オープンしたものの、前クラブから移籍してくれた会員様は40名程。集客できない焦り

これまでのフィットネスクラブは、スタート時の集客が肝要でしたが、この2年で手掛けたスタジオ型クラブのオープン経験もあり、今まで通りのスタートを切れないことはわかっていました。また集客を急いだのですが、クラブが都心立地なので郊外立地とは違い、オープンチラシを撒いても反応なし。(チラシに関しては、この時すでにチラシの時代じゃないが、これまでの手法で反応がわかりやすかった過去の負の経験だと思う)たくさんの広告費をかけていた。しばらくしてから効いていたのは日経新聞へのプレリリース。問い合わせが来たのでこれは効いていたかもしれない。

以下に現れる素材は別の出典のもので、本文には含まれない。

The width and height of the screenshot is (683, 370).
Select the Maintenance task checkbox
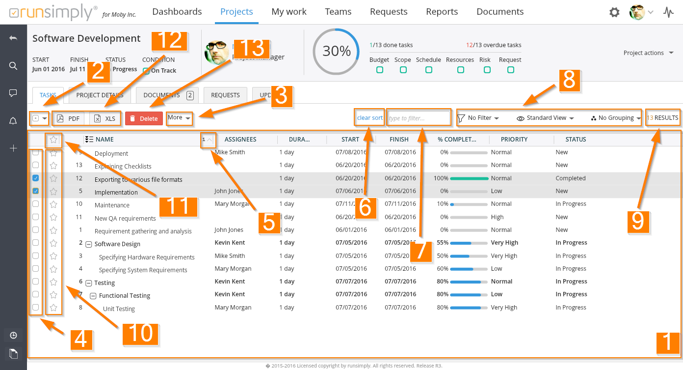click(x=35, y=204)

チラシやWEBサイトの撮影のためにモデルさんへトレーニングフォーム指導

私達は、サービスを、目の前にいる方に提供する事に重きを置いて、クラブをどうするか考えるべきでした。しかし、サービスの質について意見を出し合って考え抜くようなMTGが少なかったのです、当初のスタッフ体制が万全ではなかったし、スタッフ意識の中でTAIKANZというクラブの存在理由も明確ではなかったのではないかと思います。クラブを「ブランド化」できていなかったし、クラブの「強み」が浸透していなかったと思われます。これは、最初はクラブMGではなかったのですが、ディレクターとしての私の責任でもありました。実際、私にも何を目指してどんなサービスでお客様が満足いくのかが見えていなかった、ただ単にトレーニングは価値があって、これまでスタジオ型でやってきていたCOREVITYというプログラムは効果が出る。そうだろう。というぼんやりした、考えだけだったのです。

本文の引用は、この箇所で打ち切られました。